Wabi-Sabi (jap. 侘寂) ist ein ästhetisches Konzept (Konzept der Wahrnehmung von Schönheit), das in Japan entstand. Eng mit dem Zen-Buddhismus verbunden, ist es eine Entsprechung zur ersten der buddhistischen Vier Edlen Wahrheiten, Dukkha.

 

Ursprünglich bedeutet "Wabi": sich elend, einsam und verloren fühlen. Dies wandelte sich zur Freude an der Herbheit des Einsam-Stillen. Aber erst in der Verbindung mit "Sabi": alt sein, Patina zeigen, über Reife verfügen, entstand die eigentlich nicht übersetzbare Begriffseinheit, die den Maßstab der japanischen Kunstbewertung bildet.

 

Nicht die offenkundige Schönheit ist das Höchste, sondern die verhüllte, nicht der unmittelbare Glanz der Sonne, sondern der gebrochene des Mondes.
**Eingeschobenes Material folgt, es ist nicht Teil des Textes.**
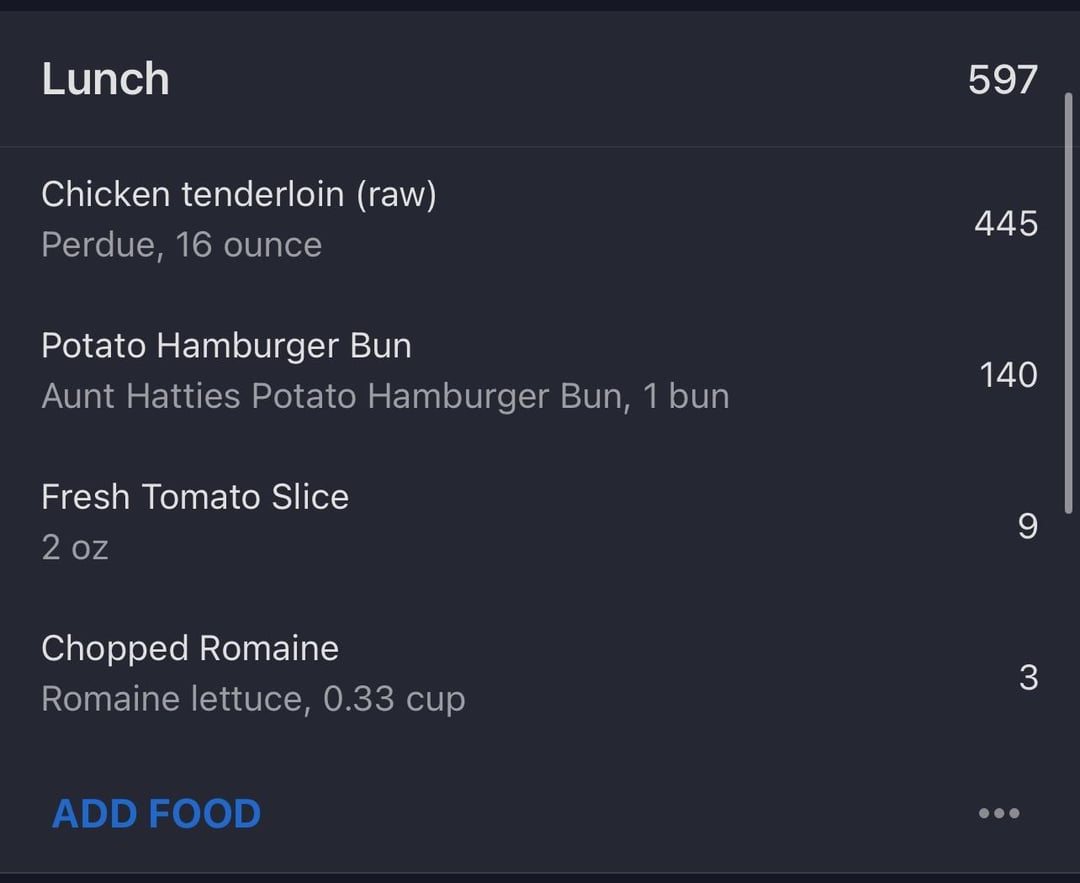Image resolution: width=1080 pixels, height=883 pixels.
Task: Open the three-dot more options menu
Action: 999,813
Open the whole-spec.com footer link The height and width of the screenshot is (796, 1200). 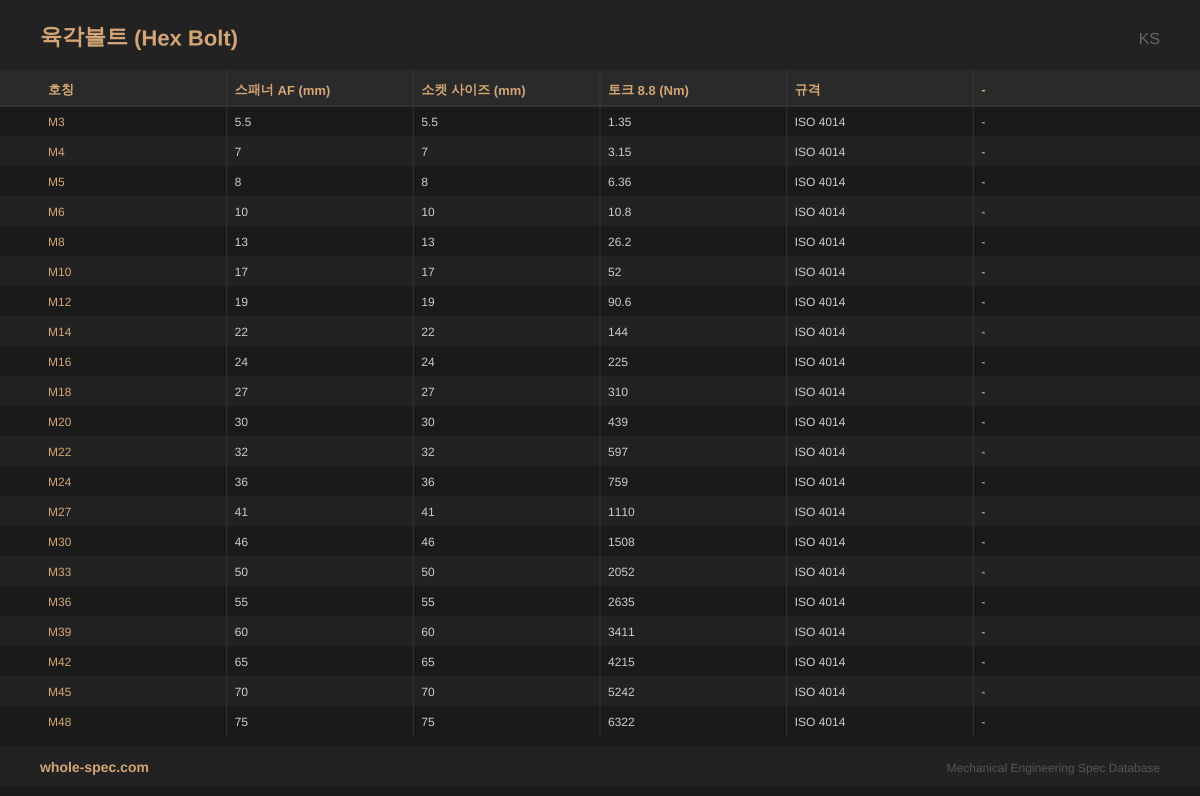tap(94, 767)
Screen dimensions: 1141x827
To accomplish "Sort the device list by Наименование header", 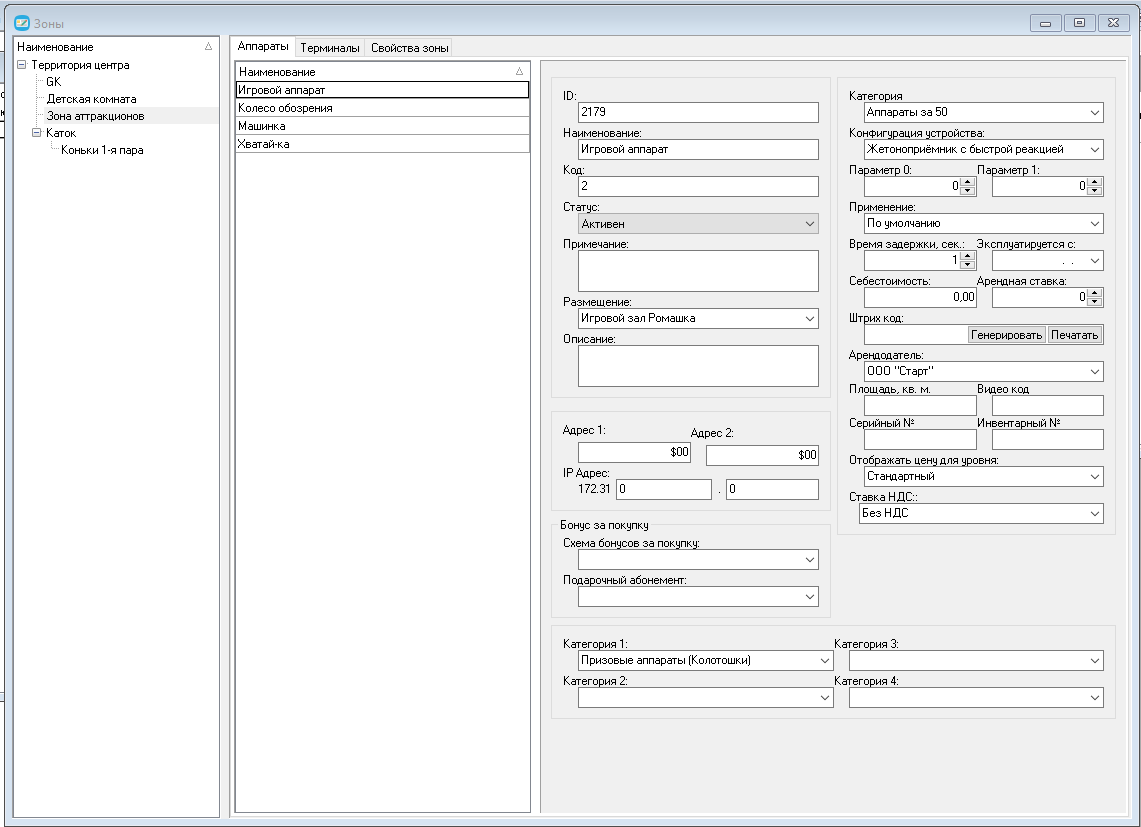I will coord(382,71).
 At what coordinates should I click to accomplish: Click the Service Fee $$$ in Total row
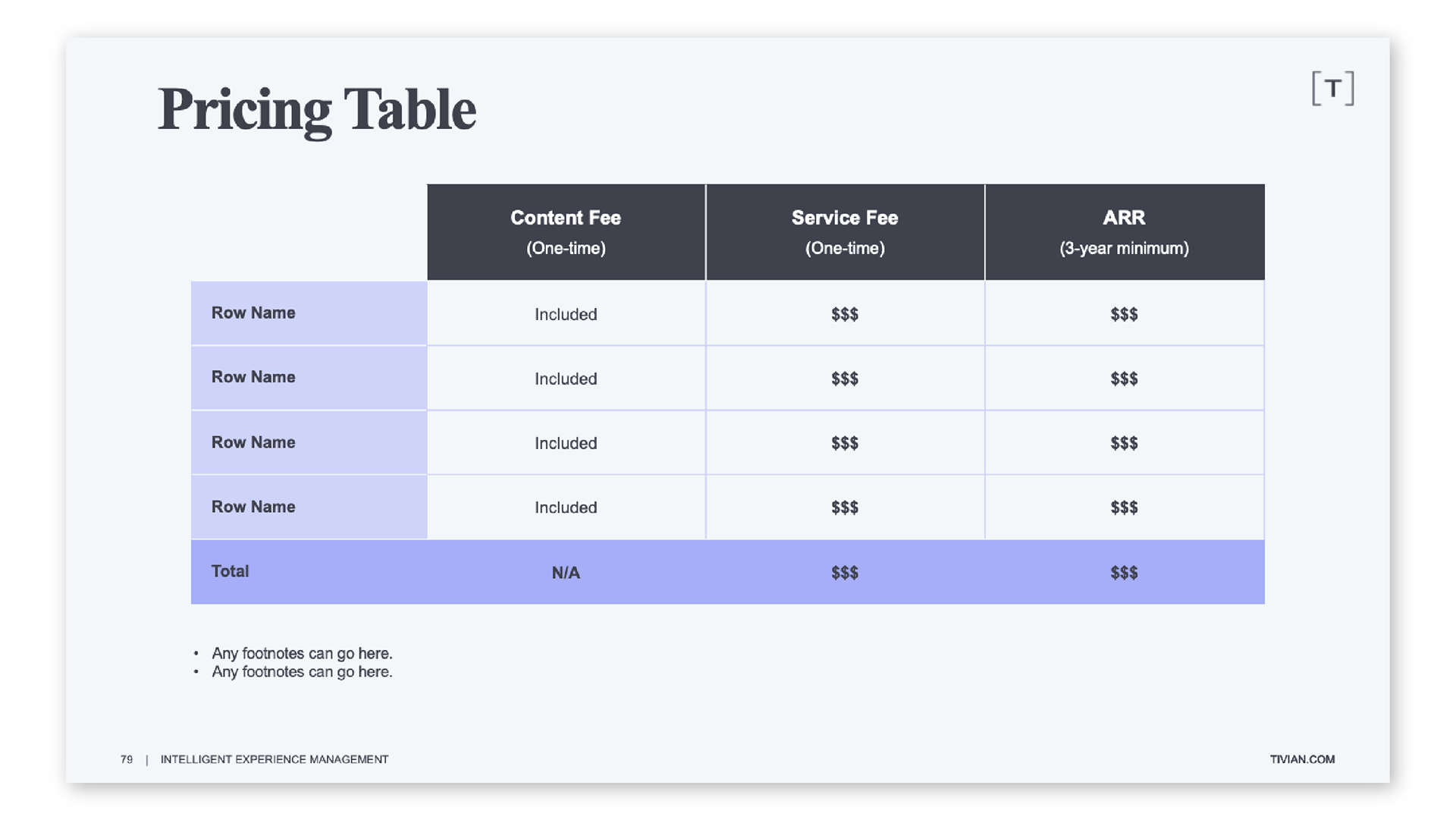coord(845,573)
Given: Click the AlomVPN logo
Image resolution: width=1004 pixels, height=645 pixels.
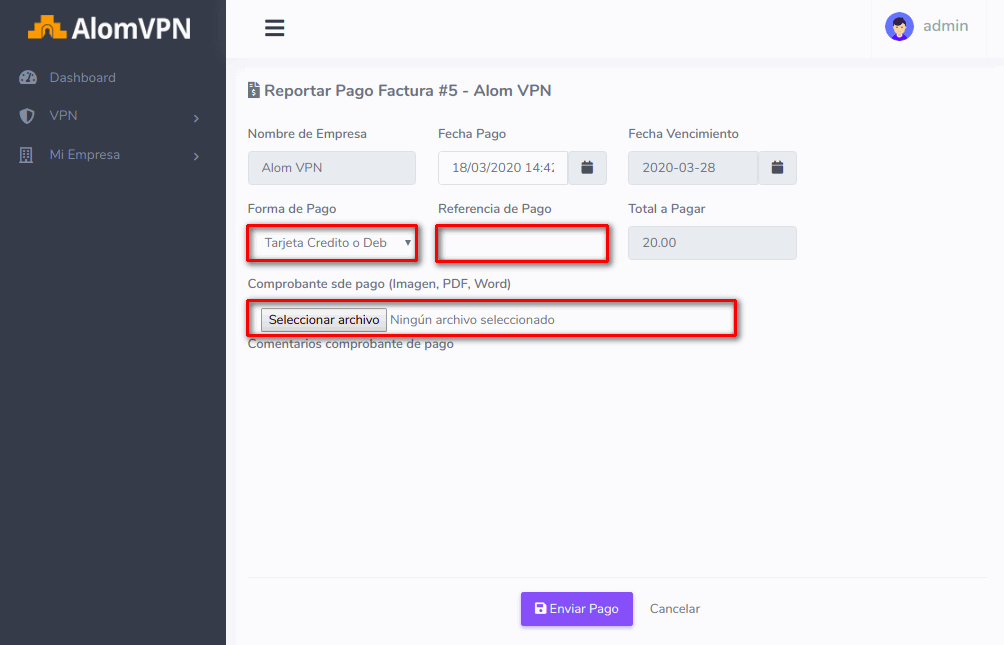Looking at the screenshot, I should (x=110, y=28).
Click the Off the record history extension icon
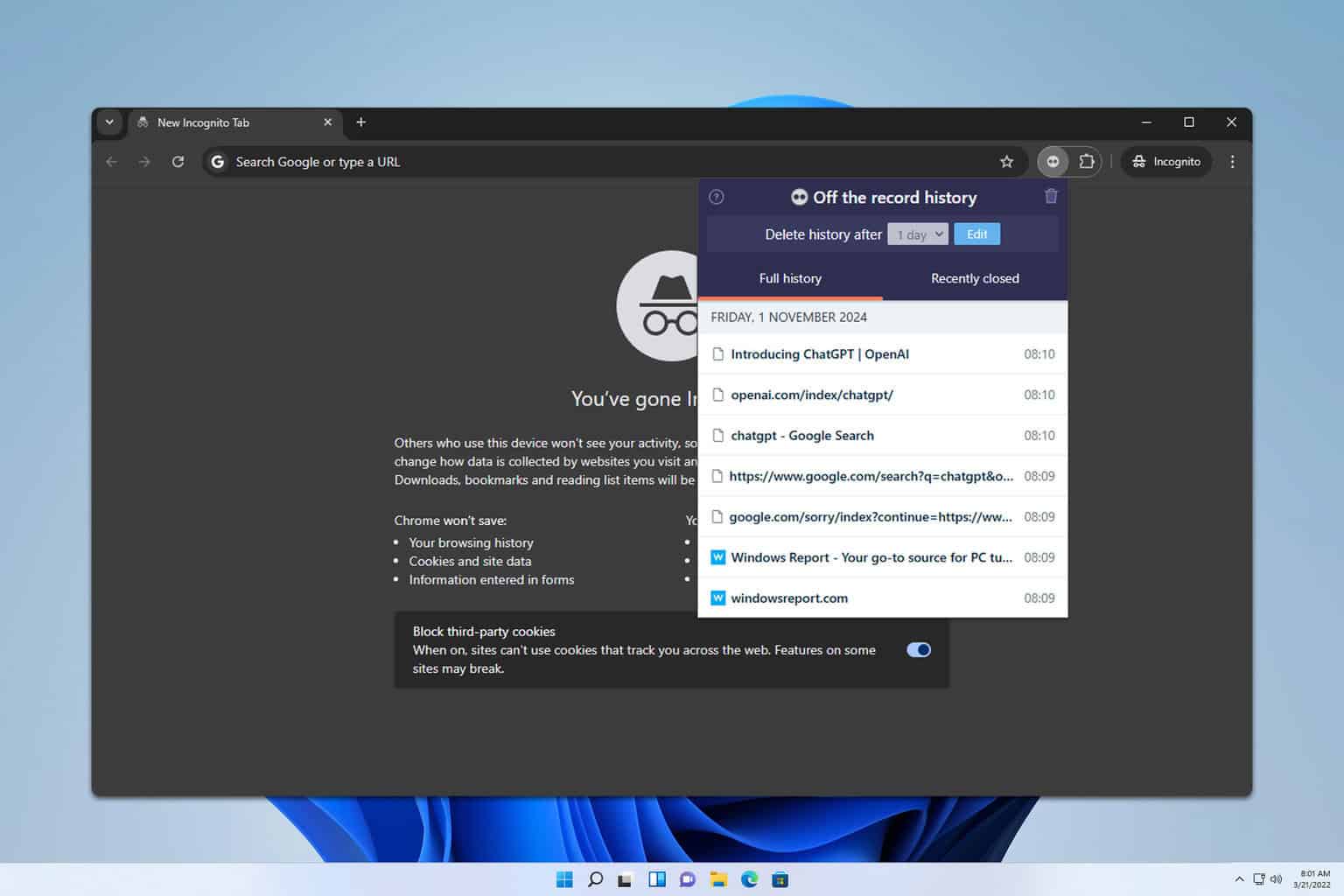This screenshot has height=896, width=1344. pyautogui.click(x=1053, y=161)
Der bemooste Fels, das grasbewachsene Strohdach, die knorrige Kiefer, der leicht berostete Teekessel, das und ähnliches sind die Symbole dieses Schönheitsideals. Es geht um die Hoheit, die sich in der Hülle des Unscheinbaren verbirgt, die herbe Schlichtheit, die dem Verstehenden doch alle Reize des Schönen offenbaren (Gundert).

 

Eine Wabi-Sabi-Qualität von Objekten besteht in Präsenz und stiller Autorität ohne Züge von Überheblichkeit. Wabi-Sabi-Objekte tangieren oft die Vergänglichkeit und die Einsamkeit des Seins oder wehmütige Traurigkeit. Hierin spiegelt sich ihre innere Verwandtschaft zum Zen wider.

 

Wabi-Sabi lädt dazu ein, kleine Dinge neu zu entdecken und die Harmonie des Unscheinbaren in der Natur zu empfinden. Es ist gegenwartsorientiert und vertraut mit Uneindeutigkeit und bestehenden Widersprüchlichkeiten. Nicht-Perfektion nimmt eine neue Bedeutung an und wird Grundlage eines Schönheitsideals von individuellen Lösungen und organischen Formen.